By Jessica Borders
Times West Virginian
Huntington Bank continues to use its annual Backpack Index as a way to assist families in making smart financial choices.
Maureen Brown, director of public relations for the company, said she loves this project, which Huntington Bank launched eight years ago to help parents plan for their children to return to the classroom and also to provide financial education for young people.
The Backpack Index gives parents an overview of all the costs they could incur during the back-to-school season — the second most active shopping time of year, after Christmas.
“Huntington has done this because we really are committed to helping families prepare for expenses and save,” she said. “Everyone wants to help their children get a good education, and so we want to help parents make some wise financial decisions while they are shopping for their children to go back to school.”
The company selects 30 schools from across the states it serves, which include West Virginia, Indiana, Kentucky, Michigan, Ohio and Pennsylvania, and obtains the supply list from each school’s website.
The Backpack Index studies supplies from all grade levels — kindergarten through 12th grade — and has three separate lists, for elementary, middle and high school, Brown said.
Huntington Bank goes to online retailers, such as Staples and Big Lots, to look at the prices of the supplies. She said the company always picks the items that are priced in the middle range, and are not the cheapest or the most expensive.
The lists feature backpacks, paper, pencils, pens, markers, highlighters, erasers, glue, scissors, binders, notebooks, folders, index cards, assignment books, calculators, rulers and more. Supplies for the classroom are also incorporated, such as tissues, paper towels, Clorox wipes and hand sanitizer, Brown said.
The Backpack Index takes special activities and extracurricular activities into account as well, she said. A student may want to play a musical instrument, which would require instrument rental, band fees and music stands, or a sport, which leads to participation fees or pay-to-play fees and equipment needs. Then school fees, field trip fees and college-prep materials create additional costs.
The 2013 Huntington Backpack Index was released July 22. Brown said it wasn’t just one particular item that rose significantly in price this year, but prices for all supplies have gone up a little bit.
This overall increase in costs is much higher than consumer price index inflation, she said. Back-to-school expenses have grown by 7.3 percent on average this year, compared to the 1.39 percent inflation.
For 2013, the average annual costs for school supplies per elementary school student went up 5.3 percent to $577, middle school expenses rose 5.3 percent to $763, and high school costs increased 9.5 percent to $1,223.
The costs have continually gone up every year since the index was started. The highest jump was in 2011 when a lot of school districts either imposed or increased pay-to-play fees, Brown said.

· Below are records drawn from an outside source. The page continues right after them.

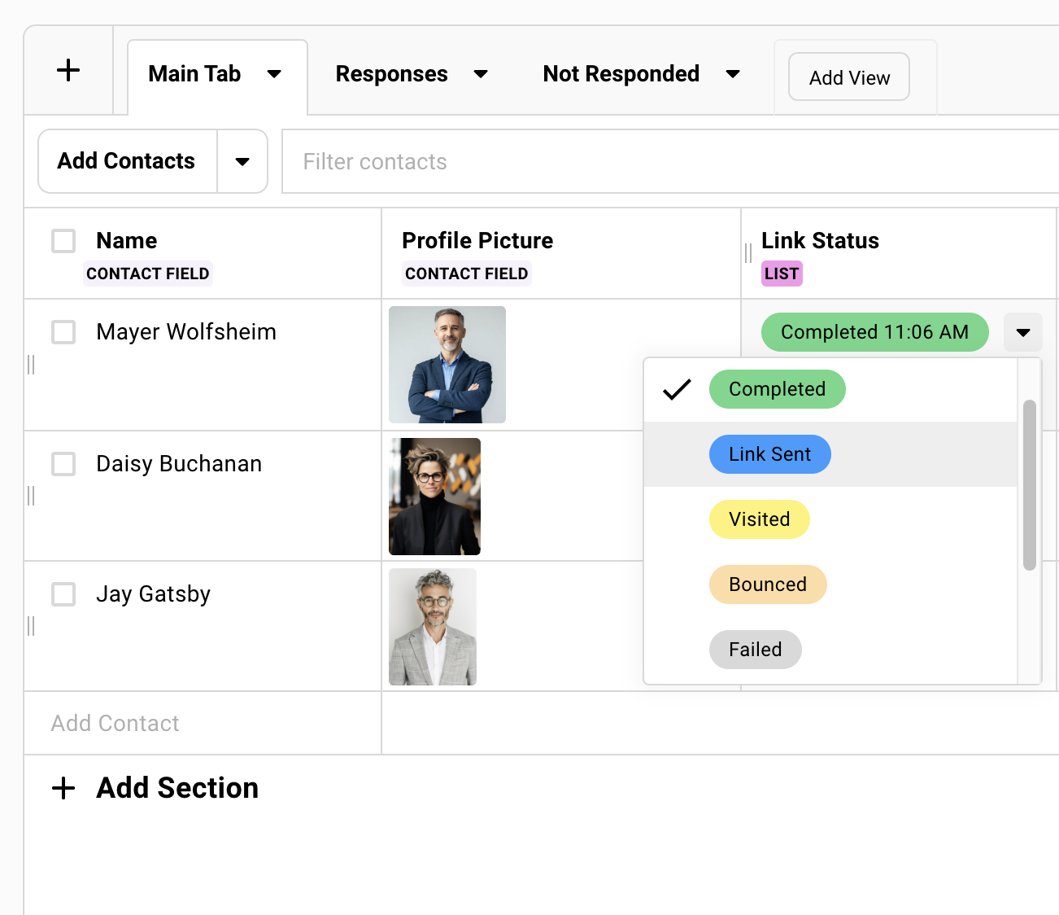Click the Add Contacts button

tap(126, 161)
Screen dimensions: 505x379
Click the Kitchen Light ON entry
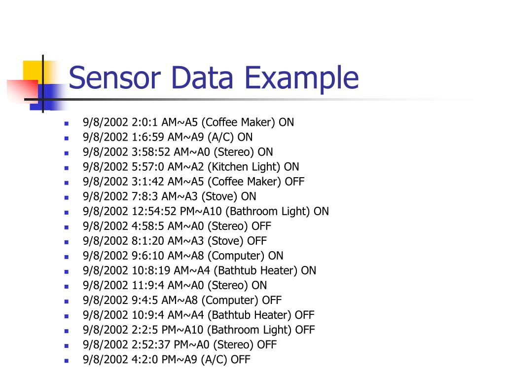[x=191, y=167]
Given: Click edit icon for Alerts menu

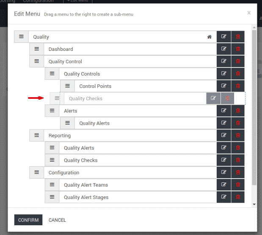Looking at the screenshot, I should click(x=224, y=111).
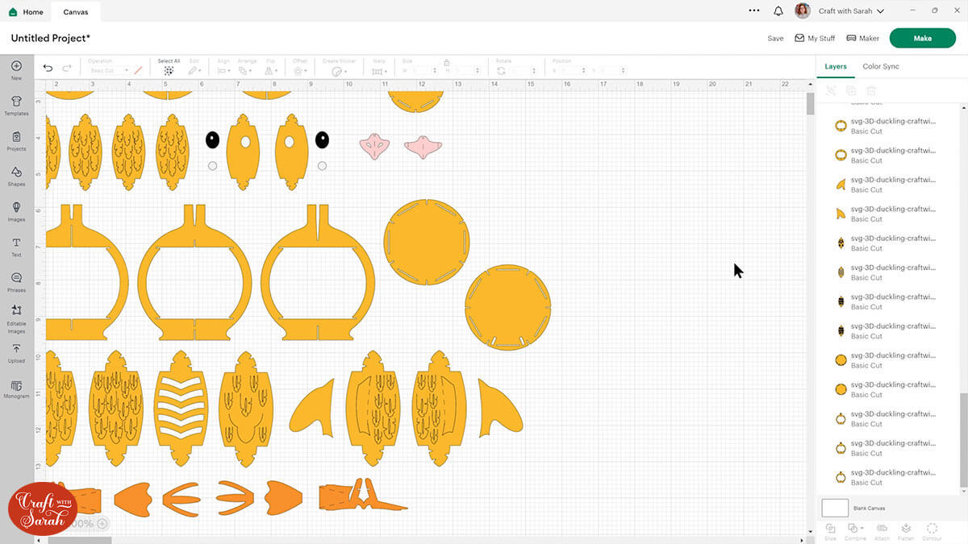This screenshot has width=968, height=544.
Task: Open the notifications bell
Action: (x=778, y=11)
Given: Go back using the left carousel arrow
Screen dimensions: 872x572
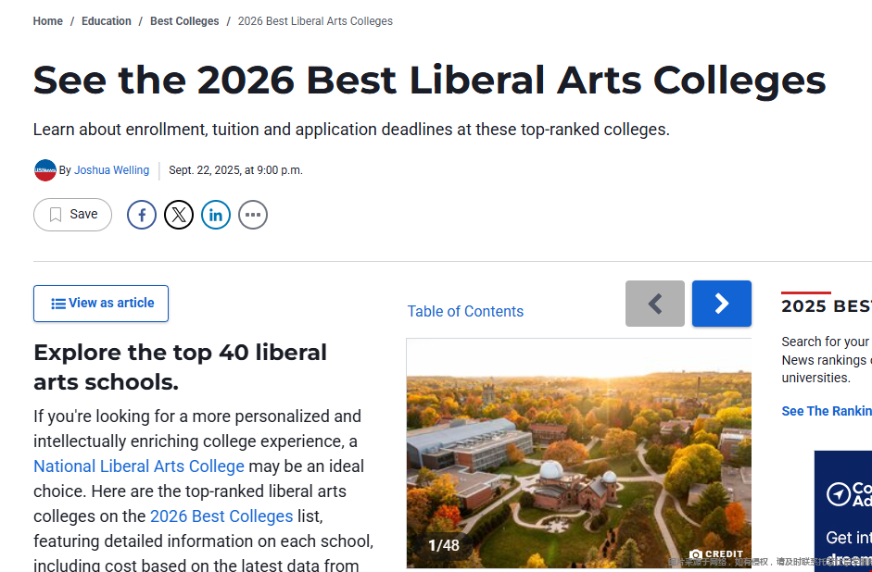Looking at the screenshot, I should point(654,303).
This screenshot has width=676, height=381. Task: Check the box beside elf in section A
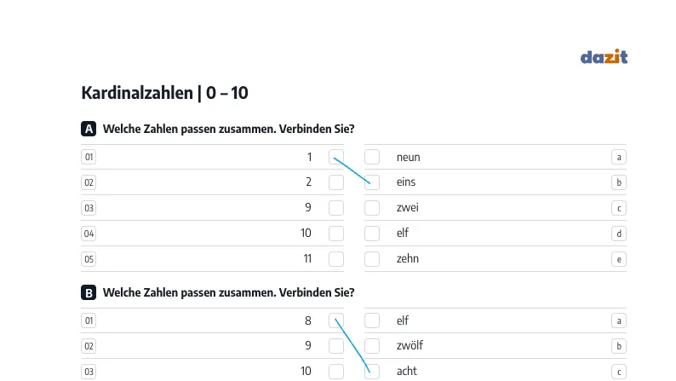click(372, 234)
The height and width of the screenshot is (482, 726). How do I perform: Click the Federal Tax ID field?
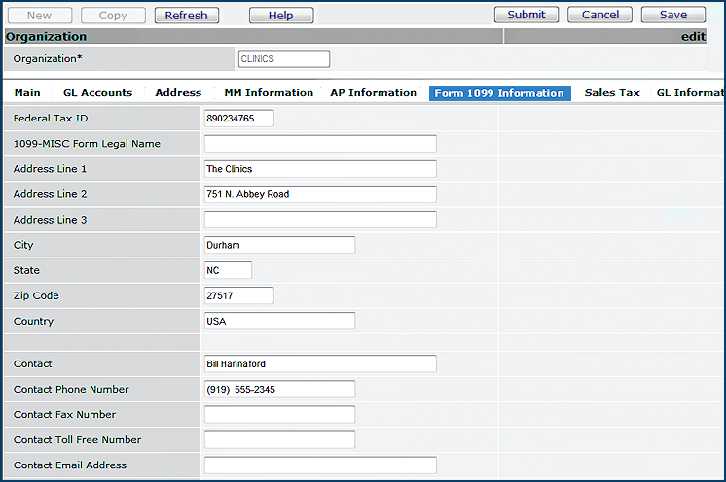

In the past eight years, expenses have gone up 22 percent for elementary school children, 43 percent for middle school, and 23 percent for high school.
Over the years, the schools have added some technology-related items, such as flash drives, to their lists, she said. Cell phones, which many middle school and high school students have nowadays, are included in the Backpack Index, too.
While schools are not requiring tablet computers, many parents are buying these devices for their middle and high school students so they can do their homework and remain competitive, Brown said.
According to a March 2013 report from the Pew Research Center, 23 percent of high school students have a tablet, and that number is expected to increase, she said. The current percentage is equal to the people in the general adult population who have a tablet computer.
When a reasonably priced tablet was added to the supply list for high school students, their overall back-to-school costs jumped 36 percent, Brown said. Before buying a tablet computer for a child, the parent should find out the school’s rules for students who bring their own devices into the building, she said.
“Check that policy first and make sure that you and your child are going to follow it,” Brown said.
As students get older, their teachers become more specific about the supplies, like binders or notebooks, they want them to have. So the best plan is to wait, Brown said.
“What we recommend to parents is — particularly when (students) get into middle and high school — maybe you don’t buy everything until they actually get to the classroom,” she said.
Brown encouraged parents to get the Sunday newspaper advertisements, develop a school supply list, and make a budget. They can use the school supply shopping experience to teach their kids about saving and budgeting.
In terms of musical instruments, Brown urged parents and students to talk to their church, neighbors and family. Many people have instruments they played for a year or two that are now just sitting in their basement or attic gathering dust.
As part of its Backpack Index effort, Huntington Bank is distributing 15,000 backpacks, stuffed with supplies, to school children in need in its six-state area. Big Lots sold the backpacks to Huntington Bank at a significantly reduced rate and also donated supplies.
The local markets also usually give donations of supplies for the backpacks. Huntington Bank works with community partners who are involved with families in need in order to direct where the backpacks end up.
Some of the backpacks have already been distributed, while others will be given away as the beginning of the school year gets closer. It just depends on when classes start in the particular market, Brown said.